Figurative language: Language that uses figures of speech, such as simile, metaphor, personification; used to create imagery.
Hyperbole: Intended exaggeration, a device often used to create irony, humor or dramatic effect.
Iambic pentameter: In poetry, a pattern of ten syllables per line, each pair beginning with an unstressed and ending with a stressed syllable.
Imagery: Language that creates pictures in a reader’s mind to bring life to the experiences and feelings described in a poem. Often, the words the poet chooses appeal to the reader’s senses.
Irony: A literary device involving contrast. Types include dramatic, situational, and verbal.
• Dramatic irony: Contrasts what a character perceives and what the audience and one or more of the characters know to be true.
• Situational irony: Contrasts what actually happens with what was expected to happen.
• Verbal irony: Contrasts what is said and what is meant.
Literal meaning: The actual meaning of a word (dictionary meaning).
Lyric: A poem that expresses intense personal thoughts, moods, or emotions.
Metaphor: An implied comparison that does not use like or as.
Metre: The pattern of rhythm (stressed and unstressed syllables in poetry).
Mood: The prevailing feeling created in or by a work, also known as the atmosphere. Octave: A stanza of eight lines.
Ode: A lyric poem, typically long and formal, with a complex structure. It offers praise of a scene or to a person.
Onomatopoeia: A device in which a word imitates the sound it represents.
Oxymoron: A device that combines contradictory words for effect.
Paradox: An apparent contradiction or absurdity that is somehow true.
Persona: In poetry, novels, or other forms of literature, the character who “speaks to” the reader or imagined audience; also called the speaker in poetry.
Personification: A technique in which inanimate objects or concepts are given human qualities, form, or actions.
Poetic forms:
• Ballad: A narrative poem with a song-like form that usually tells of a love story, historical event, or heroic tale.
• Blank verse: A type of unrhymed verse that closely resembles everyday conversation, is always in iambic pentameter, and is used in Shakespearean plays and other forms of drama.

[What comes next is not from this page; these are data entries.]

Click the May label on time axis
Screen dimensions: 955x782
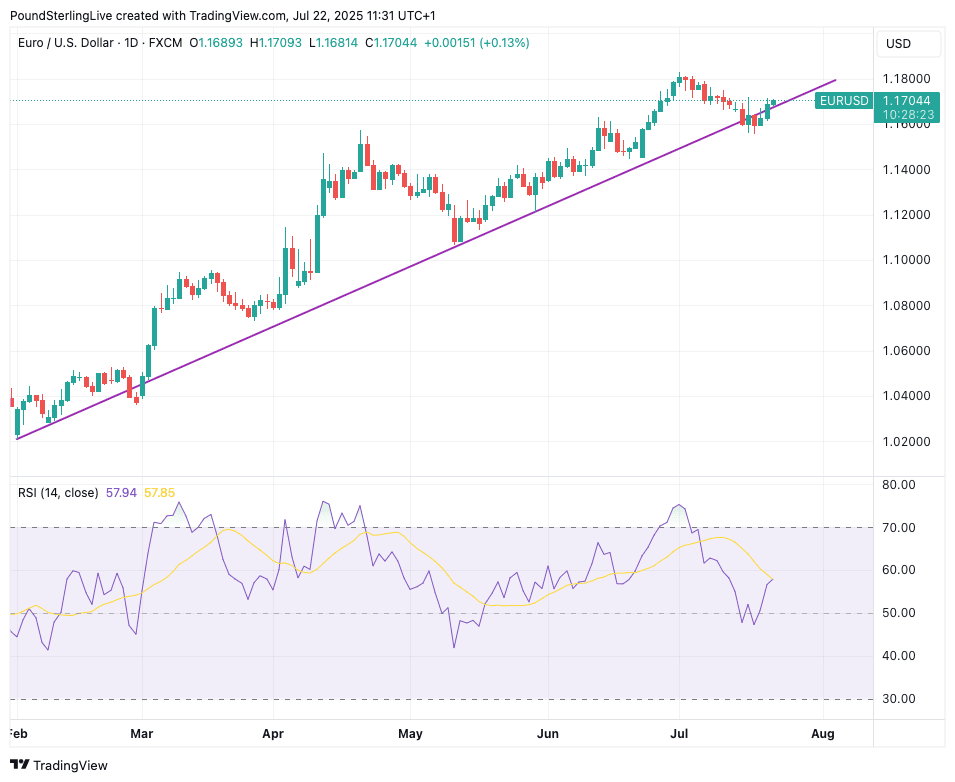410,734
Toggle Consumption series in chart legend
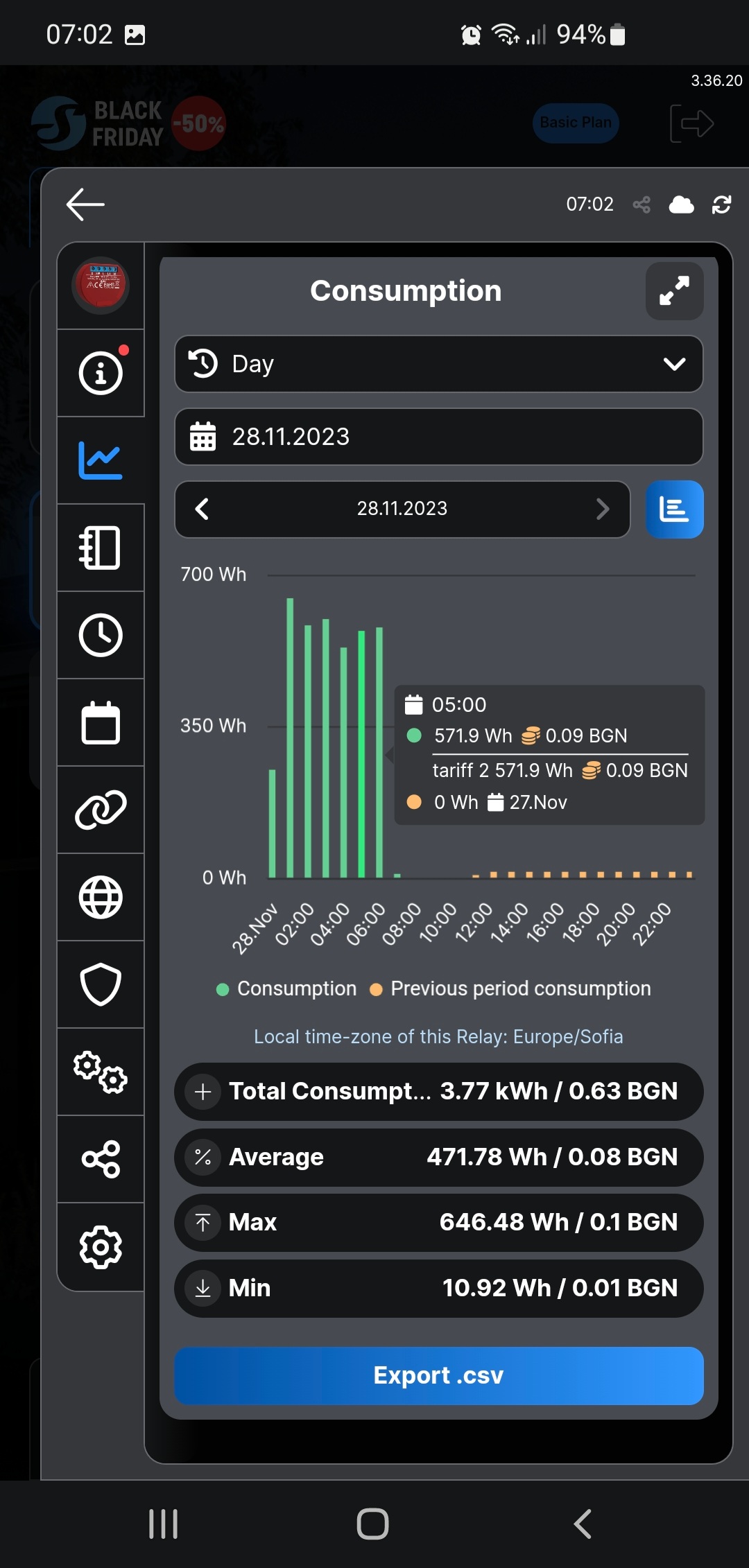This screenshot has height=1568, width=749. point(287,988)
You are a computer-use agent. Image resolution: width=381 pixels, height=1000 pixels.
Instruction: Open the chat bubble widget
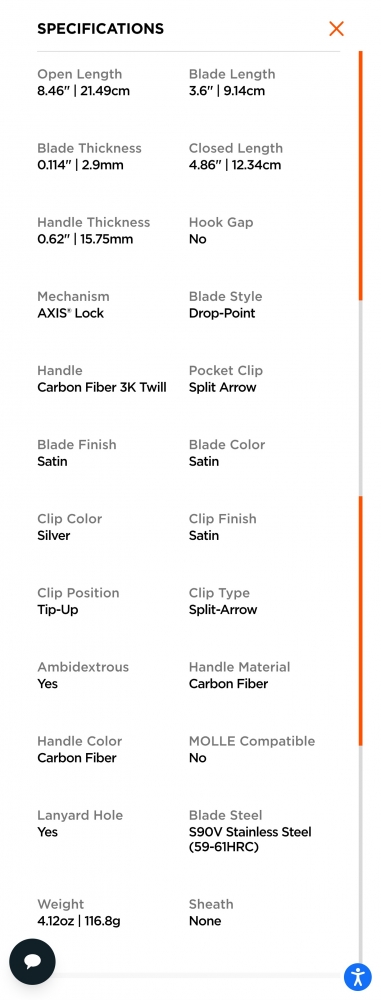coord(33,962)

• Elegy: a mournful poem; a lament for the dead.
• Epic: A type of narrative poem that is long and is about historic or legendary people. Thus it is like a legend but not prose.
• Free verse: Poetry that is close to natural speech and that has no regular pattern of line length, rhyme, or rhythm.
• Lyric poem: A poem that expresses intense personal thoughts, moods, or emotions.
• Narrative poem: A poem that tells a story (example: ballad or epic poem).
• Shakespearean sonnet: The sonnet form used by Shakespeare, composed of three quatrains and a terminal couplet in iambic pentameter with the rhyme pattern abab cdcd efef gg. Also called Elizabethan sonnet, English sonnet.
• Italian sonnet: A sonnet containing an octave with the rhyme pattern abbaabba and a sestet of various rhyme patterns such as cdecde or cdcdcd. Also called Italian sonnet.
• Villanelle: A 19-line poem of fixed form consisting of five tercets and a final quatrain on two rhymes, with the first and third lines of the first tercet repeated alternately as a refrain closing the succeeding stanzas and joined as the final couplet of the quatrain.
Quatrain: A stanza of four lines.
Refrain: A phrase, a line or lines repeated in a poem. In song lyrics, these are often called the chorus.
Rhyme scheme: The pattern of rhymes created by the words used at the end of each line.
Rhythm: The beat or tempo of a poem, determined by the pattern of stressed and unstressed syllables in each line.
Sestet: A stanza of six lines.
Simile: A comparison that uses like or as.
Speaker: In poetry, novels, or other forms of literature, the character who “speaks to” the reader or imagined audience.
Stanza: A grouping of lines in a poem, separated by a blank space on the printed page.
Title (significance): Importance/relation to plot, theme, etc.